Although we were just in this area a short while ago, I'm chomping on the bit to go back. There is much to see and do.


Monday, July 30, 2018

JTNP - Lost Horse Valley Area - Petroglyphs 1

Although this post is about a small and obscure petroglyph site, most of the photos relate to the scenery instead. 

The general area is called Lost Horse Valley. I'll pipe down now, hope you enjoy the rest of the photos.

It's not much of a petroglyph panel, but I love it just the same.


Monday, July 2, 2018

Bernasconi Pass Petroglyph and Luiseno Creation Story

This very interesting petroglyph sits in Bernasconi Pass in Riverside County. It has not been dated, but Indians have been in this area for thousands of years.  Luiseno creation lore says that the symbols on this rock represents Tukmit (the first man) and Tomayowit (the first woman).

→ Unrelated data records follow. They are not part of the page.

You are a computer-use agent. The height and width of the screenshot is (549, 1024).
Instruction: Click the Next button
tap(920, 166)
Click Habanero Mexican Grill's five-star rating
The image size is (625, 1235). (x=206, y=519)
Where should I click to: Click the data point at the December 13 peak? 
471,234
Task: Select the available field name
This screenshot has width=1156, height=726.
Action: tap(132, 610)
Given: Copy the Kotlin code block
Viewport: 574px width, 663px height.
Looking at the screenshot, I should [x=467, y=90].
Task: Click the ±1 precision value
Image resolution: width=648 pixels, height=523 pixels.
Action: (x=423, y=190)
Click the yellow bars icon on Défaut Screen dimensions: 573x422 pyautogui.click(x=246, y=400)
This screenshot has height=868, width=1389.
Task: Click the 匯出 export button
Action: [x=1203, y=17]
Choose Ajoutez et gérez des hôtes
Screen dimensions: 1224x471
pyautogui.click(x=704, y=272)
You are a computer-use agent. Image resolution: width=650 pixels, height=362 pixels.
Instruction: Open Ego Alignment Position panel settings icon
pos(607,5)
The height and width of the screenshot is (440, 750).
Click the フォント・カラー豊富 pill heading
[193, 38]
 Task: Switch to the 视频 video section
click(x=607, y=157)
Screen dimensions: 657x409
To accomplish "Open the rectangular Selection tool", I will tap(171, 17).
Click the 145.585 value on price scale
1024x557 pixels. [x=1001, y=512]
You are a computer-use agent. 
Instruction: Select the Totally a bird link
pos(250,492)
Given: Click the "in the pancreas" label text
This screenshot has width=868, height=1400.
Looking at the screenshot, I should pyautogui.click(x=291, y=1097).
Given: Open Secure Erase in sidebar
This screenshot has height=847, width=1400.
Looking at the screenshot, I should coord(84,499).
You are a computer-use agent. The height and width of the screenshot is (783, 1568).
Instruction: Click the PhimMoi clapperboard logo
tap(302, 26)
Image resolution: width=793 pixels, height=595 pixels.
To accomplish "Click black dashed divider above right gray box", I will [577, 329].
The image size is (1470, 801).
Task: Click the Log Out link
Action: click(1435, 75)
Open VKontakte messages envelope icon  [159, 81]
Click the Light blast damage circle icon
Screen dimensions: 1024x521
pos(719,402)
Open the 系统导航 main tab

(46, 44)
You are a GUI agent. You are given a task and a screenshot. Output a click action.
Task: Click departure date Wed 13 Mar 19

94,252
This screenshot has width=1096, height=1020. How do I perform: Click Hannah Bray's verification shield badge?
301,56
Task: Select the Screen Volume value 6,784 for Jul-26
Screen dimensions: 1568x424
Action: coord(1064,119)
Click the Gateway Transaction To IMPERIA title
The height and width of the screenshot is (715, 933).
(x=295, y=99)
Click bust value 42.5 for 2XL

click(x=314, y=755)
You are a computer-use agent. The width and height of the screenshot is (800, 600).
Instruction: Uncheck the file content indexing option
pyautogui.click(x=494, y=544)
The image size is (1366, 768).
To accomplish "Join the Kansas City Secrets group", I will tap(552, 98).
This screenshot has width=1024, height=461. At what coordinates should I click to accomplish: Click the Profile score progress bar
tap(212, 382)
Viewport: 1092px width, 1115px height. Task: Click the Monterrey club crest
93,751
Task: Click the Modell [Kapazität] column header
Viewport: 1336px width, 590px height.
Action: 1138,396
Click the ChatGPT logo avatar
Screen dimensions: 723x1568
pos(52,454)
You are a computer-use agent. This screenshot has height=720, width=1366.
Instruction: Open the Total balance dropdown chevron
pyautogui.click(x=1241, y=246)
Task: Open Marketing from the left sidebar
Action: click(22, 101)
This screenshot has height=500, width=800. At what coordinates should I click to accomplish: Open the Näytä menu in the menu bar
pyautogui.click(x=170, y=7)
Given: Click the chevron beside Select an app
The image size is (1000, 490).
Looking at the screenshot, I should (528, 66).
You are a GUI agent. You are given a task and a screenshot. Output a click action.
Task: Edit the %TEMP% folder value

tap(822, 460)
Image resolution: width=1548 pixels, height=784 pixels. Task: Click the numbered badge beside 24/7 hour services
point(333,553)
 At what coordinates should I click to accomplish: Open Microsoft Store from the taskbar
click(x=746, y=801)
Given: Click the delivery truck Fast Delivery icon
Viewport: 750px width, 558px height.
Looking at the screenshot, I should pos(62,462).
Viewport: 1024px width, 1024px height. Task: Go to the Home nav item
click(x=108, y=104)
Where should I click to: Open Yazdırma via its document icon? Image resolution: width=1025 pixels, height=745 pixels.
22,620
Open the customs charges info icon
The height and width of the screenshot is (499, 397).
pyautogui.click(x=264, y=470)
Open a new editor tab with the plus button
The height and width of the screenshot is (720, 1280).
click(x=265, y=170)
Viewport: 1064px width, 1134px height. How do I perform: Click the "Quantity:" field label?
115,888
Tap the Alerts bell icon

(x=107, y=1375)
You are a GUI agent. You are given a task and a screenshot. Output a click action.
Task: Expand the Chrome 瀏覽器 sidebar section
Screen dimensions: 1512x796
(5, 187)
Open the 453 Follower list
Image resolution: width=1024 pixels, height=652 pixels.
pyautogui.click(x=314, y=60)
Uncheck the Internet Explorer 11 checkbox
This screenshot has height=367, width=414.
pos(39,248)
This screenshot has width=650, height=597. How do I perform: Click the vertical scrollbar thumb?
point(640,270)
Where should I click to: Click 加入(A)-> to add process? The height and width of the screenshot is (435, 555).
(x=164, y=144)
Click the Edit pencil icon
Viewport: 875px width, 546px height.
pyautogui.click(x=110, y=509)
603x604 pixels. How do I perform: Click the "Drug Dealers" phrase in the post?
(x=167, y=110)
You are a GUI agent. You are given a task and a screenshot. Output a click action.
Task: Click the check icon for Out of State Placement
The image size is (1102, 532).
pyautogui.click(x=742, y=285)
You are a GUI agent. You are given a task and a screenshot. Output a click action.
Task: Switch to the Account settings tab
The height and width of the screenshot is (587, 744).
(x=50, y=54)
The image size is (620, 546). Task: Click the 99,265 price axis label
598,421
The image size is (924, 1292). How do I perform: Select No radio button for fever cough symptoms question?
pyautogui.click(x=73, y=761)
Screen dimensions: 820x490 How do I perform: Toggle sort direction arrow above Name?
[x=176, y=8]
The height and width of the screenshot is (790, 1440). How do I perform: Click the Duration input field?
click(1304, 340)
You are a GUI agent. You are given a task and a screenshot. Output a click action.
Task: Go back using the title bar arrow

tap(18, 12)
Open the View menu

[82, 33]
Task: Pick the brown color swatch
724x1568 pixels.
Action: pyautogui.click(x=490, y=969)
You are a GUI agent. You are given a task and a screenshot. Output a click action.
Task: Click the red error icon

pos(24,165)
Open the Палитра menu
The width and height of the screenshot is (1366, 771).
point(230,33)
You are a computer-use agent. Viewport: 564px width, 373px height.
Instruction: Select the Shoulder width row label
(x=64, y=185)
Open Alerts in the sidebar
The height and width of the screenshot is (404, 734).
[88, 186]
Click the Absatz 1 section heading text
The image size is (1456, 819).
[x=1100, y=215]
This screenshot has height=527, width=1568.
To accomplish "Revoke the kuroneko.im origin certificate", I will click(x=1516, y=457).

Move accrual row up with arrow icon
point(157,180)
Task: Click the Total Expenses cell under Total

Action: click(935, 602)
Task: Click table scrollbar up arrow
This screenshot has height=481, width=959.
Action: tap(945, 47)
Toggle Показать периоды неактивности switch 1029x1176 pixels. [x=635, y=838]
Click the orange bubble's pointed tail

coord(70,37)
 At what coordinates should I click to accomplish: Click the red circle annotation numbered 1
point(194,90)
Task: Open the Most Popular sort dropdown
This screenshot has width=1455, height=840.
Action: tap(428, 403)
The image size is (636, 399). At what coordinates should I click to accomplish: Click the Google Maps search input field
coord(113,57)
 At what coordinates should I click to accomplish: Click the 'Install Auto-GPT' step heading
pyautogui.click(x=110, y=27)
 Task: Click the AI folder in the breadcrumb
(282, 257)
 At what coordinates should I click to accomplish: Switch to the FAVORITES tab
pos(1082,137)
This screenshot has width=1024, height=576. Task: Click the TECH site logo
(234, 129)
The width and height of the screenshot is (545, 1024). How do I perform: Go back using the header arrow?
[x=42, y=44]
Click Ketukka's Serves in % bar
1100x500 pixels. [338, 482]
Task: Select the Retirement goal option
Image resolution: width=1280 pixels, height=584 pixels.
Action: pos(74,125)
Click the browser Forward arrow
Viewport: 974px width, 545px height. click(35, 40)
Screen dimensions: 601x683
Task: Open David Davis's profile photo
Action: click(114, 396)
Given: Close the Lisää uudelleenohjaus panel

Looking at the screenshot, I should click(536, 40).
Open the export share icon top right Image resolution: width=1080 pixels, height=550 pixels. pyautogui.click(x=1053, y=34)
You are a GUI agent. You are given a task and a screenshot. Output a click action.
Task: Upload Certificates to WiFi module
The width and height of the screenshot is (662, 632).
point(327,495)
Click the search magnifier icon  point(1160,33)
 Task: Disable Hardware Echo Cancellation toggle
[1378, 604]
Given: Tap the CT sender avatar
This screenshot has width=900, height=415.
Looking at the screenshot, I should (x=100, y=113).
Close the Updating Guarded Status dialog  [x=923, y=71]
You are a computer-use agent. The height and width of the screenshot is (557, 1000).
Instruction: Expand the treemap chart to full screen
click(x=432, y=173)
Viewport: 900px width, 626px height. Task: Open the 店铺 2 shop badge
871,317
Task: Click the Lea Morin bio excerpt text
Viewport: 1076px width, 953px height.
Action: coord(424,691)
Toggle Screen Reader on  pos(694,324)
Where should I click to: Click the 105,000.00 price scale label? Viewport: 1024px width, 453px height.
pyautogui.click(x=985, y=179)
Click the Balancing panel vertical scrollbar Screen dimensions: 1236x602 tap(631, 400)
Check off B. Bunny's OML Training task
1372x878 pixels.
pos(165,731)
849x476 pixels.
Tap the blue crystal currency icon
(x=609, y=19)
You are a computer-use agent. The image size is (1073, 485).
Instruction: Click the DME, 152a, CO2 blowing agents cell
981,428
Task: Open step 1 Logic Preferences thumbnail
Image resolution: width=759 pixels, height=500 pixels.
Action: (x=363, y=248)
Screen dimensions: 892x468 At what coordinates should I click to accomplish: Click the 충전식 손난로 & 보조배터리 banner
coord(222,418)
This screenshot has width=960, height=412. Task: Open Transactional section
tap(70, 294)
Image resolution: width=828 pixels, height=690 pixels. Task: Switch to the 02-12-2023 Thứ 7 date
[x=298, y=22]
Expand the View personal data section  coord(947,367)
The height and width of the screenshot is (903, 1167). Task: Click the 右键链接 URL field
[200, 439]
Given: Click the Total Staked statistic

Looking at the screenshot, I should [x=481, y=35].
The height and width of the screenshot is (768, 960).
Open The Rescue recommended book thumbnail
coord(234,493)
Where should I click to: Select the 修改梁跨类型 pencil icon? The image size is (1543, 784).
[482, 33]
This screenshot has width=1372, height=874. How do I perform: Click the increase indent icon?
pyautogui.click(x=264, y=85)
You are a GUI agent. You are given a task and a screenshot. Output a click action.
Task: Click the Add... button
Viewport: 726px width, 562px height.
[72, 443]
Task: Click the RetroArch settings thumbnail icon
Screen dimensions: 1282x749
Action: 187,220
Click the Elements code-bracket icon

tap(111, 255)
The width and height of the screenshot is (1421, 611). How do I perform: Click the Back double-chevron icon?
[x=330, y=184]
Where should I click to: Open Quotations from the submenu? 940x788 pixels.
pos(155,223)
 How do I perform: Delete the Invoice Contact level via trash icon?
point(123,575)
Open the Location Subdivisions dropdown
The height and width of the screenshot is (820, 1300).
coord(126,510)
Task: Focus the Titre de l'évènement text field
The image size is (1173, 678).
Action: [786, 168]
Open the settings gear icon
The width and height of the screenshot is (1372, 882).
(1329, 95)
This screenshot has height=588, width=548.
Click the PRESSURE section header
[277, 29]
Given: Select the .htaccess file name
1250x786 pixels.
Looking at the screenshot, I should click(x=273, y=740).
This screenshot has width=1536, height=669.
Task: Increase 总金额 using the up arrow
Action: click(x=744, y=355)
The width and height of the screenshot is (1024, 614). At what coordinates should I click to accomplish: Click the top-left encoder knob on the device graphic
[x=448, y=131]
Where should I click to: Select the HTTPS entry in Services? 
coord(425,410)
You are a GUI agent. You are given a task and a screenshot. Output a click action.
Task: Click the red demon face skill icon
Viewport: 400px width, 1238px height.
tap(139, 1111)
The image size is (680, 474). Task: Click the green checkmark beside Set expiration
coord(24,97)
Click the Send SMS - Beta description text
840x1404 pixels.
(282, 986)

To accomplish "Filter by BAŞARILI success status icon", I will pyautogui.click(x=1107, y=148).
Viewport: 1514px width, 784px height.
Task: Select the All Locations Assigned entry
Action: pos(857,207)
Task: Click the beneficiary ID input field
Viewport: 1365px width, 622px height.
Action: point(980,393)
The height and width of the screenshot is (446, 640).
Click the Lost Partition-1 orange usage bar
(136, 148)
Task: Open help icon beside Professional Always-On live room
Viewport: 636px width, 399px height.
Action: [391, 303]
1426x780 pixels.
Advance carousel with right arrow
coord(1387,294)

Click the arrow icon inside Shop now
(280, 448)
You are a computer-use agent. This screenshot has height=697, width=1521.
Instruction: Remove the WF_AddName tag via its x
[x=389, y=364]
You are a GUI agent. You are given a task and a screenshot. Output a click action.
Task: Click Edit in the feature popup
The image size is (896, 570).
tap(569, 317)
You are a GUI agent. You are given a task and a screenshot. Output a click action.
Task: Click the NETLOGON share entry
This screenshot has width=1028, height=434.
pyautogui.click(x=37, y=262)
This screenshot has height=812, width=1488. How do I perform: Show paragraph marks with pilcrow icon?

When the hollow part on top of the rock fills with water, it flows from one depression into another representing the male, and then into the lower representing the female. Then it flows through the female symbol to the ground. This is how the people, the land, the plants, and animals were created. 

Following creation, their first born children were sent to the four corners of the of the earth. Tomayowit lay down and become the Earth Mother. Tukmit rose above it all to become Father Sky. 

Although information relating to most petroglyphs no longer exits, it is fantastic that we still have sites like this one. This spot is included in a no trespassing zone adjacent to a dam, and I was fortunate to be allowed to see it. The stone was moved down the pass to this spot about 60 years ago to save it from seemingly ever present bulldozers.

The back side gives no clues. 

 A view of the symbols.

 I used DStretch only to highlight the symbols. You can more clearly see the path of the water passing from the male through the female symbol (yoni).

A little scenery

There may or may not have been more petroglyphs further up the pass. If there was, they might have been destroyed when the road and dam were built. 


Monday, June 18, 2018

Rocky Gap Handprint Pictographs - Red Rock Cyn NCA

Handprint pictographs are always a treat for me. I think it's because normal pictos and petros are made with tools. Handprint pictos are created from the actual placement of the hand on the surface. When compared to most other symbols, handprints seem very personal. In my mind's eye I can picture the person placing their hand on the rock. The "rock art" in this area are estimated to be about 1,000 years old. That is seven or eight centuries before the first white settlers started arriving.

You can barely see them with the naked eye.

With DStretch much more is revealed. Notice where the middle of the palm didn't make contact with the rock.

This one shows five handprints.

The rocky surface is a very large, or multiple Agave roasting pits.